I’ve been building these images like offerings saturated, opalescent, raw, real but almost too beautiful to be trusted. A “force de la nature” with all my heart.

Self-portraits and still lifes collapse into each other: a body wrapped in a fragile, invented skin, moving, blurring; objects seen through glass, magnified, bent out of truth.

Teeth from a possum. A mandible. Flowers carried from Paris. Mushrooms. Eggshells.

Fragments that feel sacred, but also unsettled.

Arranged as gestures of giving

Small offerings, little negotiations. Maybe gifts to deities.

An altar is where we place what we believe is above us.

A constructed height. A chosen devotion.

A place not only to honor and worship, but to offer

To give something of ourselves in exchange for meaning, protection, what our heart desires, or return. Maybe slight variations of offerings could create different outcomes so we keep on giving. Maybe this time it will work.

But what happens when we place a person there?

Or ourselves?

Perspective shifts. From below, everything looks certain, monumental, almost divine.

**Records:**
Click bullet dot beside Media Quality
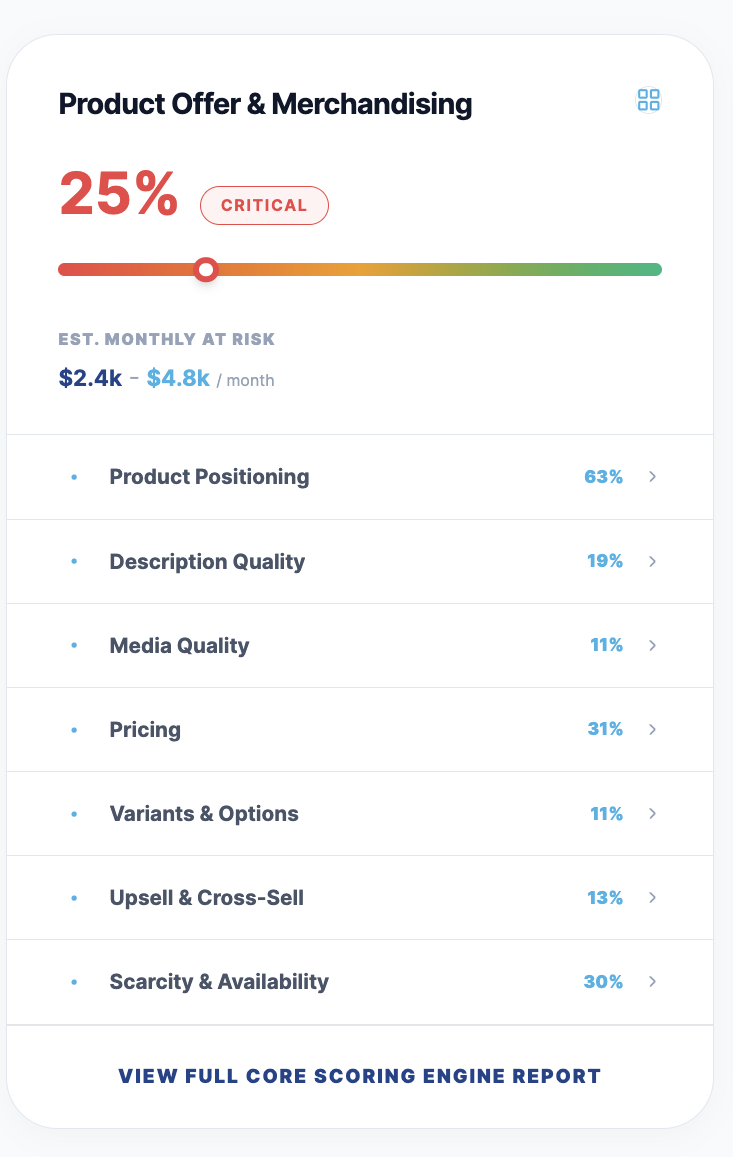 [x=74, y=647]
--
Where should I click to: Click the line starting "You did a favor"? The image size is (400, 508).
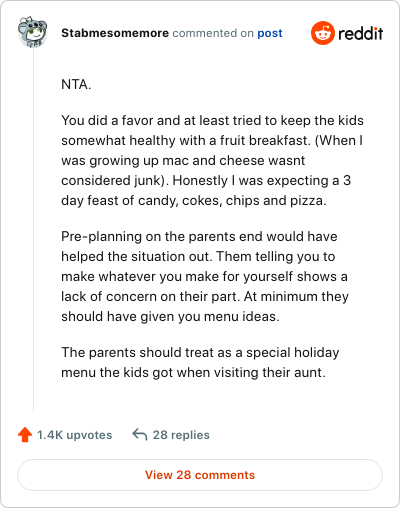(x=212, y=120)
--
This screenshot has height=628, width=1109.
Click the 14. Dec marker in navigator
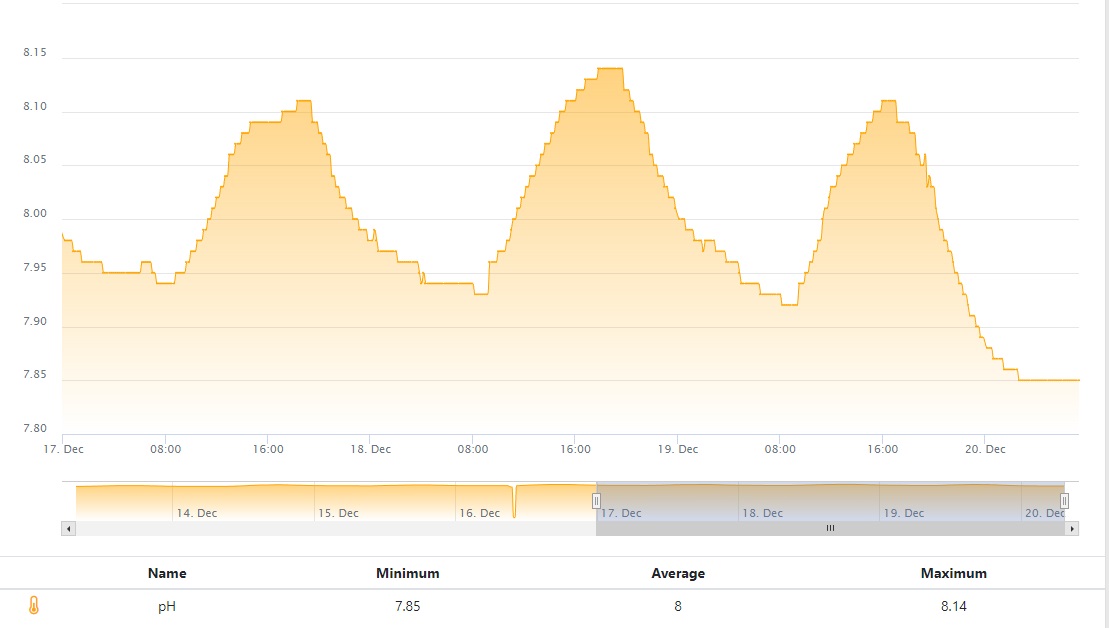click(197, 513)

**Exercises to complete:**
1. Answer these about the passage on offerings:
(a) Which two kinds of images collapse into each other?
(b) From which city were the flowers carried?
(c) How does the passage define an altar?
2. Duplicate everything in the passage on offerings from "Small offerings, little" down to "Or ourselves?".
Rely only on the passage on offerings, not on the material.

**Task-by-task answers:**
1.
(a) Self-portraits and still lifes.
(b) Paris.
(c) An altar is where we place what we believe is above us.

2.
Small offerings, little negotiations. Maybe gifts to deities.

An altar is where we place what we believe is above us.

A constructed height. A chosen devotion.

A place not only to honor and worship, but to offer

To give something of ourselves in exchange for meaning, protection, what our heart desires, or return. Maybe slight variations of offerings could create different outcomes so we keep on giving. Maybe this time it will work.

But what happens when we place a person there?

Or ourselves?